**Goal**
Return the material below unchanged, reproducing every line in order.

Target pointing data

------

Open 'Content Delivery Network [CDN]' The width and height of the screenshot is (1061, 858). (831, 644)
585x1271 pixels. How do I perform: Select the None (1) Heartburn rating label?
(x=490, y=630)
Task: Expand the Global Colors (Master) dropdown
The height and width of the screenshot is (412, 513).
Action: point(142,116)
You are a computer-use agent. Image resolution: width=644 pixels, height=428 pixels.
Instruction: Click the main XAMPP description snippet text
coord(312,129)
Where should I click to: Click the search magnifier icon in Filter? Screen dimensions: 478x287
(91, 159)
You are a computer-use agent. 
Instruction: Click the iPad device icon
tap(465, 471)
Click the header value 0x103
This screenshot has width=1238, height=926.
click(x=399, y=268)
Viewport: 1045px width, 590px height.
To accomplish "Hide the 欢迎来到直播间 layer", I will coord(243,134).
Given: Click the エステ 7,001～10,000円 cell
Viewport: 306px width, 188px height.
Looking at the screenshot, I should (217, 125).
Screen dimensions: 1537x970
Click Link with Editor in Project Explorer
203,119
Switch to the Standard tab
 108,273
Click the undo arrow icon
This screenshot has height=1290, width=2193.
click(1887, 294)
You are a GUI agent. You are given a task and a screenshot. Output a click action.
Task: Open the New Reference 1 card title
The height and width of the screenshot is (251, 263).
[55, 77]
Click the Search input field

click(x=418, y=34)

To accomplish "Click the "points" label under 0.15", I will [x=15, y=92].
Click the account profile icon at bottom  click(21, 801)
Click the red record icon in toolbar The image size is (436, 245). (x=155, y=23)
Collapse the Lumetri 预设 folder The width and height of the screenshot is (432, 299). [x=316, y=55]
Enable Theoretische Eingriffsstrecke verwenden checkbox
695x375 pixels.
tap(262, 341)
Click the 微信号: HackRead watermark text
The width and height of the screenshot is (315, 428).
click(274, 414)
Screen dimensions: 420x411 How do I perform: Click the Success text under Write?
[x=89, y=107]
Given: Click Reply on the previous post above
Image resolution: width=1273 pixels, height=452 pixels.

------

**Correct output**
Open 'Content Delivery Network [CDN]' The width and height of the screenshot is (1061, 858). (831, 644)
585x1271 pixels. How do I perform: Select the None (1) Heartburn rating label?
(x=490, y=630)
Task: Expand the Global Colors (Master) dropdown
The height and width of the screenshot is (412, 513).
Action: point(142,116)
You are a computer-use agent. Image resolution: width=644 pixels, height=428 pixels.
Instruction: Click the main XAMPP description snippet text
coord(312,129)
Where should I click to: Click the search magnifier icon in Filter? Screen dimensions: 478x287
(91, 159)
You are a computer-use agent. 
Instruction: Click the iPad device icon
tap(465, 471)
Click the header value 0x103
This screenshot has width=1238, height=926.
click(x=399, y=268)
Viewport: 1045px width, 590px height.
To accomplish "Hide the 欢迎来到直播间 layer", I will coord(243,134).
Given: Click the エステ 7,001～10,000円 cell
Viewport: 306px width, 188px height.
Looking at the screenshot, I should (217, 125).
Screen dimensions: 1537x970
Click Link with Editor in Project Explorer
203,119
Switch to the Standard tab
 108,273
Click the undo arrow icon
This screenshot has height=1290, width=2193.
click(1887, 294)
You are a GUI agent. You are given a task and a screenshot. Output a click action.
Task: Open the New Reference 1 card title
The height and width of the screenshot is (251, 263).
[55, 77]
Click the Search input field

click(x=418, y=34)

To accomplish "Click the "points" label under 0.15", I will [x=15, y=92].
Click the account profile icon at bottom  click(21, 801)
Click the red record icon in toolbar The image size is (436, 245). (x=155, y=23)
Collapse the Lumetri 预设 folder The width and height of the screenshot is (432, 299). [x=316, y=55]
Enable Theoretische Eingriffsstrecke verwenden checkbox
695x375 pixels.
tap(262, 341)
Click the 微信号: HackRead watermark text
The width and height of the screenshot is (315, 428).
click(274, 414)
Screen dimensions: 420x411 How do I perform: Click the Success text under Write?
[x=89, y=107]
Given: Click Reply on the previous post above
Image resolution: width=1273 pixels, height=452 pixels.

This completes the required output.